### REQUIREMENT
Rewrite the data below with every "GUI agent" replaced by "screen agent" and nothing else changed.

### DATA SHOWN
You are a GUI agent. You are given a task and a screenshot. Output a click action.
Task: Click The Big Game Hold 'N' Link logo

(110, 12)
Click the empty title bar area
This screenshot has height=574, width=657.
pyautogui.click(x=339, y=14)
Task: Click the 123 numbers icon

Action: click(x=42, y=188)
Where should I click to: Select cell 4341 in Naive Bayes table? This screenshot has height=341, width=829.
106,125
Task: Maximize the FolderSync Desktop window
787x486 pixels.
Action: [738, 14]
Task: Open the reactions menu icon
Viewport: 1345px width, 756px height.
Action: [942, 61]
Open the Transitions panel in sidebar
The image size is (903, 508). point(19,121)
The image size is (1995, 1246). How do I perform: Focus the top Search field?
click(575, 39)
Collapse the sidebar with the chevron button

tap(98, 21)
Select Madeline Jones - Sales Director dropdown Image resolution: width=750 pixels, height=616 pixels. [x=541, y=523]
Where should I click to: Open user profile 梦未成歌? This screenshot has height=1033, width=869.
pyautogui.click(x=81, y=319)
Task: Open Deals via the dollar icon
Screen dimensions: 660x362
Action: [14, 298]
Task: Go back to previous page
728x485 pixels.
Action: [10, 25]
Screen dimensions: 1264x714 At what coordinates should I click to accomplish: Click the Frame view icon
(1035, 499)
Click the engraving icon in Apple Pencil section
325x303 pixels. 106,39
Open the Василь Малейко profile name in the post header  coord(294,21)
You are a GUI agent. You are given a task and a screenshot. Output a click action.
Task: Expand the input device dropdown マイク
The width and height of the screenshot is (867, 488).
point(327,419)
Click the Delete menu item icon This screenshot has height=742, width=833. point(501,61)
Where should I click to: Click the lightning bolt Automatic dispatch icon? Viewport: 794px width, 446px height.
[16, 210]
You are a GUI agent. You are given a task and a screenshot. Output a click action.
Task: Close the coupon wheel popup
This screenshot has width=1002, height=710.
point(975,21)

### ANSWER IN FULL
You are a screen agent. You are given a task and a screenshot. Output a click action.
Task: Click The Big Game Hold 'N' Link logo

(110, 12)
Click the empty title bar area
This screenshot has height=574, width=657.
pyautogui.click(x=339, y=14)
Task: Click the 123 numbers icon

Action: click(x=42, y=188)
Where should I click to: Select cell 4341 in Naive Bayes table? This screenshot has height=341, width=829.
106,125
Task: Maximize the FolderSync Desktop window
787x486 pixels.
Action: [738, 14]
Task: Open the reactions menu icon
Viewport: 1345px width, 756px height.
Action: [942, 61]
Open the Transitions panel in sidebar
The image size is (903, 508). point(19,121)
The image size is (1995, 1246). How do I perform: Focus the top Search field?
click(575, 39)
Collapse the sidebar with the chevron button

tap(98, 21)
Select Madeline Jones - Sales Director dropdown Image resolution: width=750 pixels, height=616 pixels. [x=541, y=523]
Where should I click to: Open user profile 梦未成歌? This screenshot has height=1033, width=869.
pyautogui.click(x=81, y=319)
Task: Open Deals via the dollar icon
Screen dimensions: 660x362
Action: [14, 298]
Task: Go back to previous page
728x485 pixels.
Action: [10, 25]
Screen dimensions: 1264x714 At what coordinates should I click to accomplish: Click the Frame view icon
(1035, 499)
Click the engraving icon in Apple Pencil section
325x303 pixels. 106,39
Open the Василь Малейко profile name in the post header  coord(294,21)
You are a screen agent. You are given a task and a screenshot. Output a click action.
Task: Expand the input device dropdown マイク
The width and height of the screenshot is (867, 488).
point(327,419)
Click the Delete menu item icon This screenshot has height=742, width=833. point(501,61)
Where should I click to: Click the lightning bolt Automatic dispatch icon? Viewport: 794px width, 446px height.
[16, 210]
You are a screen agent. You are given a task and a screenshot. Output a click action.
Task: Close the coupon wheel popup
This screenshot has width=1002, height=710.
point(975,21)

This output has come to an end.